If you are looking for a way to spark up your Derby Julep, and get a bit ahead of race day mayhem, try making this simple syrup infused with mint. Mint juleps are huge in Louisville during Derby season, and there’s a good reason why at the end of festivities, they just seem to fade away. The drink is really just not that appealing. Usually either too sweet or too strong, the drink causes a grimace on the faces of most imbibers.
Seasonal bartenders (sort of like arm-chair quarterbacks) are certain that their Julep will change your mind about Mint Juleps. I suppose they think that the right woman will turn a gay man around too. If you’ve followed my blog, you know that I too am a bartender wanna-be. I profess to make a mean margarita, a knock-your-socks-off cosmopolitan and a better than average Mojito. Why not try a Mint Julep?
In a ‘Kentucky Favorites’ class this week, I took my shaker out for a spin and came up with a better than average Julep. Will I make them often? Not likely. But, I did find a great new simple syrup which will work it’s way into my summertime iced tea, some minty lemonade, and oh, yeah – a Mojito or two.
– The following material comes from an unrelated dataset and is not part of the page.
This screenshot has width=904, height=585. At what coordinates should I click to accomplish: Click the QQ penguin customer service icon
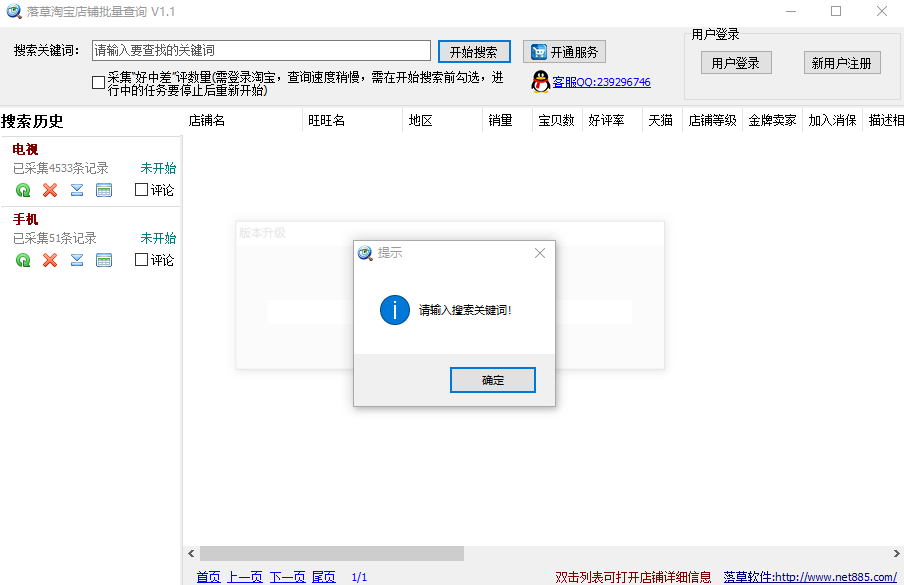click(538, 81)
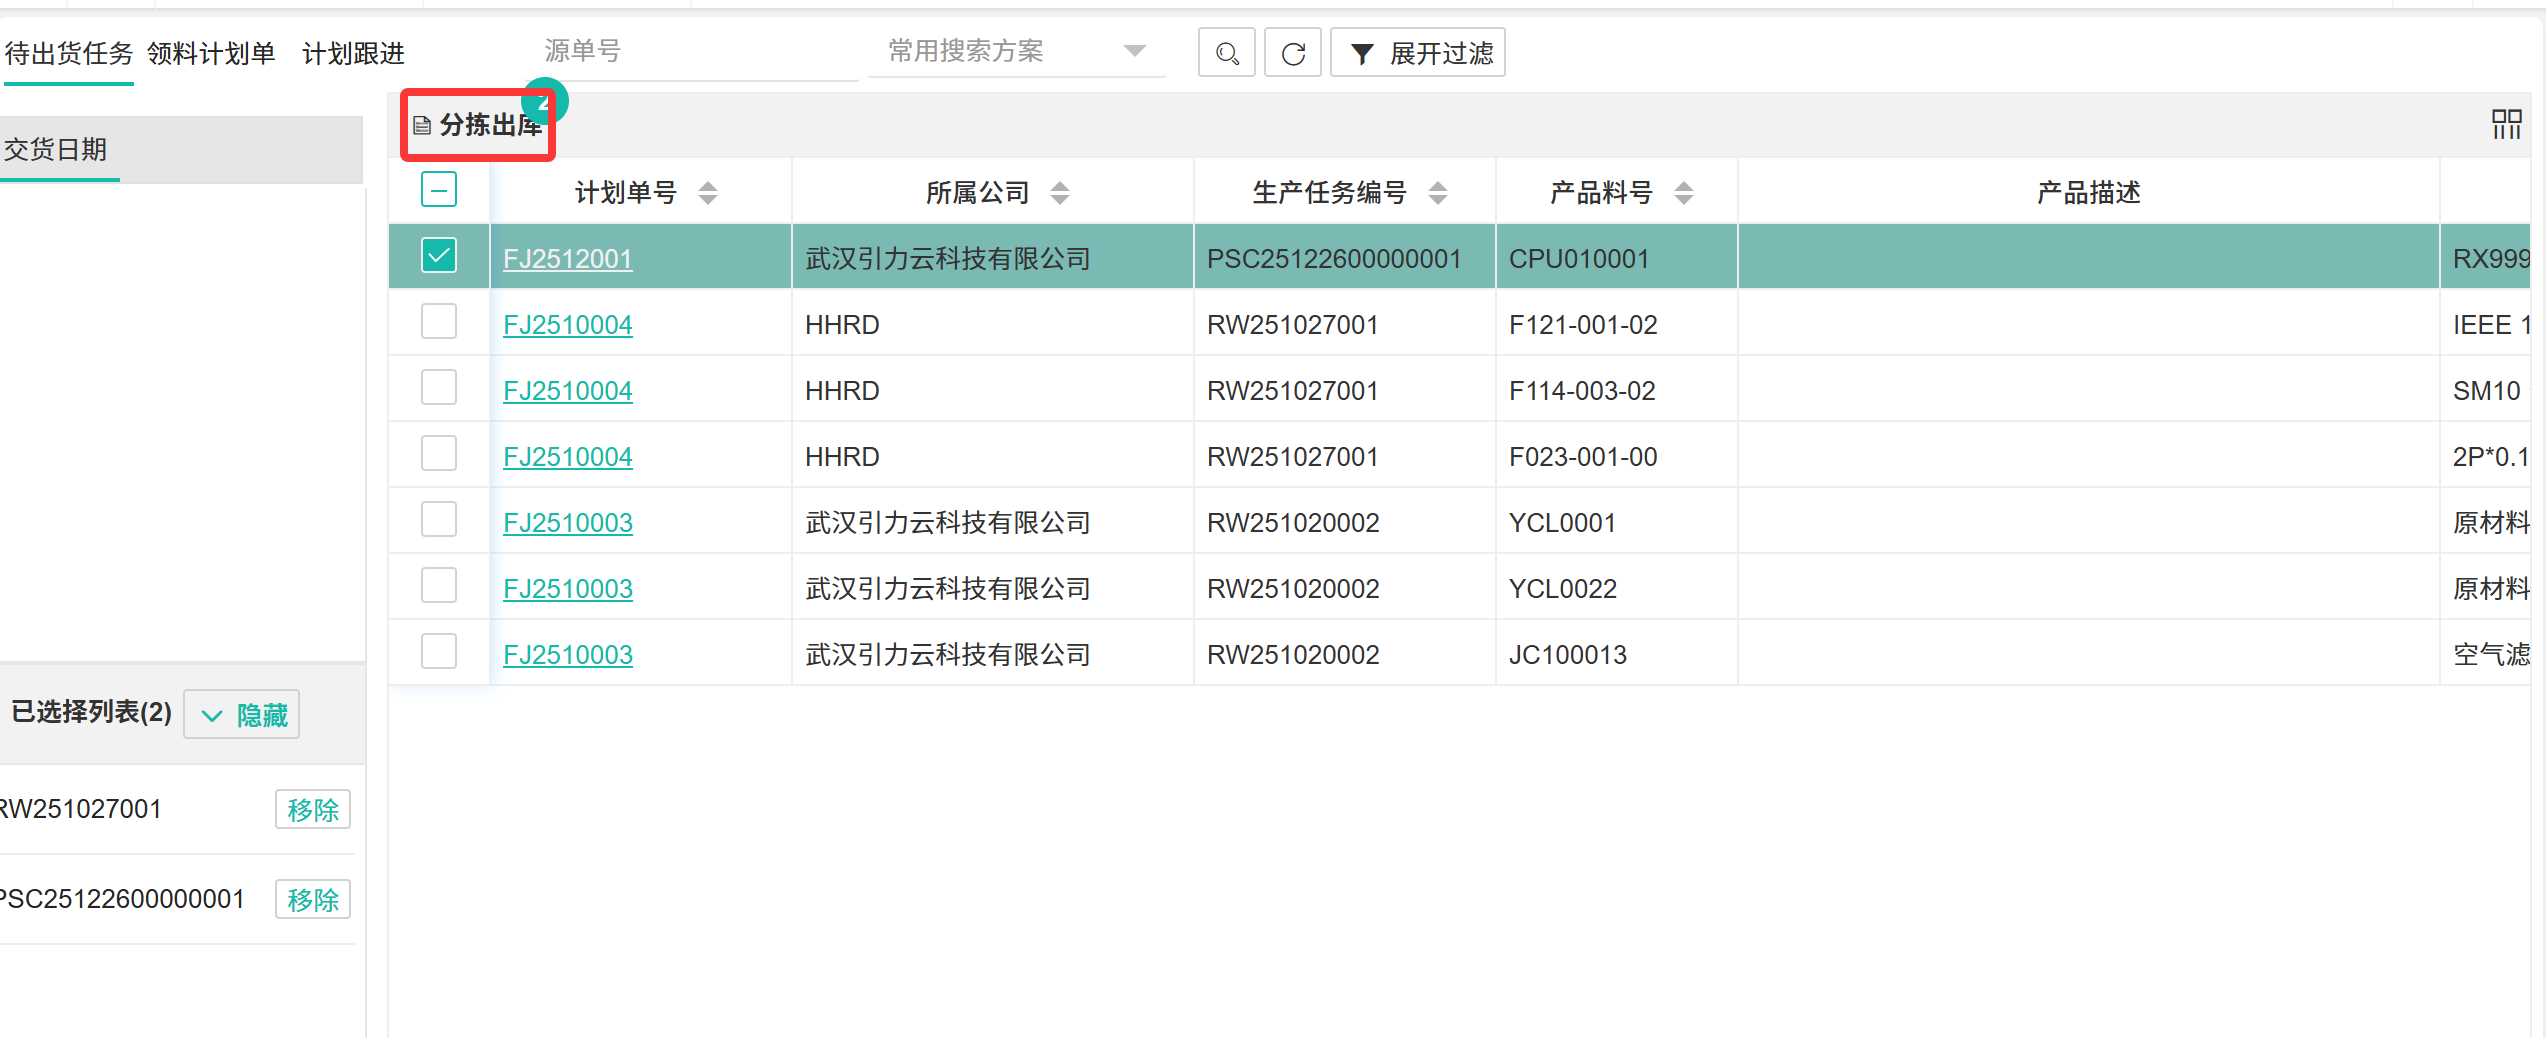Image resolution: width=2546 pixels, height=1038 pixels.
Task: Sort by 产品料号 column arrows
Action: tap(1684, 192)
Participants in the class liked the Julep (they said) better than others they had had. Perhaps it was the peppermint that I used instead of the native Ky. mint that grows in many a back yard in Louisville. Peppermint grows in my back yard, which is why I chose this variety.
I’ve said it before, and I’ll say it again, simple syrups are the backbone of the well stocked home bar. Most retail establishments don’t make their own syrup, which is why a lot of cocktails are lack luster at best. When you are paying upwards of $8-10 per cocktail in a bar, they should be phenomenal. Fresh fruit juices and simple syrups will elevate your bar tending abilities to heights previously unrealized. So learn to make this syrup and tinker around with some cocktails. Make a Julep, then try the syrup in some tea.
If you are looking for a fun Hostess Gift for a Derby party, funnel the finished syrup into a pretty glass bottle, pack it into a bag or basket with some nice bourbon and a potted mint plant. Clever!!
Mint Infused Simple Syrup
- 1 cup sugar
- 1 cup water
- 1/2 cup loosely packed peppermint leaves, muddled (smashed or bruised with a wooden implement)
Bring the water and sugar to a simmer over medium high heat until the sugar is completely dissolved. Pour the syrup over the mint leaves and chill. Strain the syrup, removing all the leaves and stems. Keep refrigerated for up to 2 weeks.
To make a Mint Julep, combine 1 oz simple syrup, 2 oz bourbon and at least 1 cup crushed ice. Shake until well chilled, then pour into a hi-ball or Julep glass. Garnish with a beautiful sprig of mint.